- _TEXTO DE LEITURA_:
____
Os melhores livros de 2012 para o Ípsilon (lista completa)
Estes são, para os críticos do Ípsilon, os melhores livros de 2012.
1. O Bom Soldado Švejk, de Jaroslav Hašek (Trad. Lumir Nahodil), Tinta-da-China
Este romance, como Jaroslav Hašek o pôde escrever entre 1921 e 1922, é a grande comédia do nacionalismo moderno e do seu belicismo inato: a catástrofe da Primeira Guerra Mundial vivida por Švejk - um "idiota oficial" que parece derivado (via popular) do famoso Cândido, de Voltaire. Mesmo atirado para a prisão, com brutalidade e sem motivo, comenta: "Isto aqui não é assim tão mau. Esta tarimba é de madeira afagada." Ao pé das arbitrariedades atravessadas pelo subalterno Švejk, a ideia do estado de excepção, que Agamben anda a vender há anos, mal chega para assustar crianças. O riso constante nunca tapa a tragédia vigente e declara a cada passo que ela é de facto ridícula e, afinal, estúpida e rasteira. O seu único símbolo é este "herói aleijado", contemporâneo dos K. e dos Samsa mas em cuja língua (checa e alemã) se pode escrever "Para a guerra nós não vamos, para ela nós cagamos." Agora, que recai "sobre a Europa a verdade de que o amanhã desfaz os planos do presente", este Švejk, cujo tradutor pôs no topo da colecção humorística de Ricardo Araújo Pereira, é vital para a nossa paz de europeus sem ilusões. G.R.
2. Já Então a Raposa Era o Caçador, Herta Müller (Trad. Aires Graça), D. Quixote
Nesta alegoria trágica são silenciosas as ruas do poder. Há sombras amargas na noite daquela cidade insana. Como uma presença maligna e demente, o medo atravessa os dias, entranha-se, faz-se de morto. Uma realidade que a escrita de Müller acorda e estilhaça. As palavras adensam-se, já só há linguagem simbólica, magma onírico. Entre o silêncio e a escrita. J.R.D.
____
- _EXTRATO DE DADOS_:
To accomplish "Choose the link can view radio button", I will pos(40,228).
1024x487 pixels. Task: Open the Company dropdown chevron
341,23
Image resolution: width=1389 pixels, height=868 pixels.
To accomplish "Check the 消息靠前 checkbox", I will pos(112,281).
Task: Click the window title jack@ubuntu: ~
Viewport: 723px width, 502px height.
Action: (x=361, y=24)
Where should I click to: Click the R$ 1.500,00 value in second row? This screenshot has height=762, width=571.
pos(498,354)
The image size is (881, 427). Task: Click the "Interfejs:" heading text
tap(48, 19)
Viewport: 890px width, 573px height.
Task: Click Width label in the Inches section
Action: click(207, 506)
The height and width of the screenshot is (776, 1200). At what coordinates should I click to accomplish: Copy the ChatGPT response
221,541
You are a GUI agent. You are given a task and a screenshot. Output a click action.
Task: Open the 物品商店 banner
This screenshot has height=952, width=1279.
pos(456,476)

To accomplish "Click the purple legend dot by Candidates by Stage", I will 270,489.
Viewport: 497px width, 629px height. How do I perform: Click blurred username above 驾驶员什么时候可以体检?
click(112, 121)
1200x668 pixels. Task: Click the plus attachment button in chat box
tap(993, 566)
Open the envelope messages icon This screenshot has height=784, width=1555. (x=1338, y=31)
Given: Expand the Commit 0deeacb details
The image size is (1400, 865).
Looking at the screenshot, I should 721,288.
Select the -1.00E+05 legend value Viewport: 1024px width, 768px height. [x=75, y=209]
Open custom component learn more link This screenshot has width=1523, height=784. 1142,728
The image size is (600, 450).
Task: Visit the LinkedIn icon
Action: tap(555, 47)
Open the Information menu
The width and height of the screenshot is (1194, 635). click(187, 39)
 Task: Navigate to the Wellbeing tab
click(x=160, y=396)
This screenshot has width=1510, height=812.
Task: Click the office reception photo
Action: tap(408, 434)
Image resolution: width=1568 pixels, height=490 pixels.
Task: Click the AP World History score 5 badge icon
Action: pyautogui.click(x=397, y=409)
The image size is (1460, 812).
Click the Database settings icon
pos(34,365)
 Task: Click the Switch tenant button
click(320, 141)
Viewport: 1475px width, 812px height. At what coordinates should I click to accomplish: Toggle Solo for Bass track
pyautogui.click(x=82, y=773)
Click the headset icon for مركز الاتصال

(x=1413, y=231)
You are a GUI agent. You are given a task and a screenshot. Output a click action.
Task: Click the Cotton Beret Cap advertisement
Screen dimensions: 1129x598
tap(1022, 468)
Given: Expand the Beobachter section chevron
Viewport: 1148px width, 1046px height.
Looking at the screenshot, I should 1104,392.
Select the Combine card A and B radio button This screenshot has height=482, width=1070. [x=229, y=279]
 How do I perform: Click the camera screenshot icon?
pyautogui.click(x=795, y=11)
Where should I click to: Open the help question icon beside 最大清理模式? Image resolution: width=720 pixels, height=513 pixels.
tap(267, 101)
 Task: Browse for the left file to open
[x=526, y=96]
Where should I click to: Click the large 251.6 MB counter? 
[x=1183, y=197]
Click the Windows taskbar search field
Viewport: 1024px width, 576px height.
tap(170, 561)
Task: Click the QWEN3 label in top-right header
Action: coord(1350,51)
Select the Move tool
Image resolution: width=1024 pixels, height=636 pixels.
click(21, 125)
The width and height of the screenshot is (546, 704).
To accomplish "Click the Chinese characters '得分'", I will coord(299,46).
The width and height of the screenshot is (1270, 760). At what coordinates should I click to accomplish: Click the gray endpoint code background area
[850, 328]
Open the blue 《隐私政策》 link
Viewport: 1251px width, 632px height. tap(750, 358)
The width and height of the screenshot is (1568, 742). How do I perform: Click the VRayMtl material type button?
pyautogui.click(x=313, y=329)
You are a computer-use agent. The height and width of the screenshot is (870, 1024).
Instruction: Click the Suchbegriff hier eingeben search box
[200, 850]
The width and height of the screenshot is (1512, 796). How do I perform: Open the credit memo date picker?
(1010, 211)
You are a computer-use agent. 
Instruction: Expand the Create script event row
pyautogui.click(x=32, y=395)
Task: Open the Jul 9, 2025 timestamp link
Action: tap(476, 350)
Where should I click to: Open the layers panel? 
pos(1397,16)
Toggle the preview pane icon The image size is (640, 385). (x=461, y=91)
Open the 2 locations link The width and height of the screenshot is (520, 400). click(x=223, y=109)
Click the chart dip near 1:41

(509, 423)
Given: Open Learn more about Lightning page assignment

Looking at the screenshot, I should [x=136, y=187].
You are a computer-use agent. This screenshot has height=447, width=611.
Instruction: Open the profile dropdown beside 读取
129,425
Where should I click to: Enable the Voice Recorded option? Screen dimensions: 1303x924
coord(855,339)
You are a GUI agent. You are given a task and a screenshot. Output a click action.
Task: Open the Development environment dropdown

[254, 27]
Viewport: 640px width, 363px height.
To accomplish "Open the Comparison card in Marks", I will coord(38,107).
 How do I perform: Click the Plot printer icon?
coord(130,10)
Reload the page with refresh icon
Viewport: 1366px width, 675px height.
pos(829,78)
____
- _O QUE SE PEDE_: Dê continuidade ao texto sobre os melhores livros de 2012 do Ípsilon, começando logo após a última frase apresentada.

- _RESULTADO FINAL_:
3. A Piada Infinita, David Foster Wallace (Trad. Salvato Telles de Menezes e Vasco Teles de Menezes), Quetzal
Foster Wallace desejou construir, à semelhança de Shakespeare - a quem roubou o título, a partir de uma fala de Hamlet sobre Yorick, o bobo que dizia verdades inomináveis - uma cosmogonia delirante e tão complexa como o mundo. Terá morrido ao tentá-lo, mas o resultado reflecte bem a sua ousadia. H.V.
4. Arco-Íris da Gravidade, Thomas Pynchon (Trad. Jorge Pereirinha Pires), Bertrand
Em tempo de caudalosos rios de informação e de calhamaços leves, 39 anos depois de publicado originalmente, este livro chega a Portugal ainda com fôlego para nadar contracorrente nesses rápidos binários que nos encandeiam e desafiar os nossos limites como leitores. Ninguém sai da experiência incólume, que para isso está a grande literatura. A.R.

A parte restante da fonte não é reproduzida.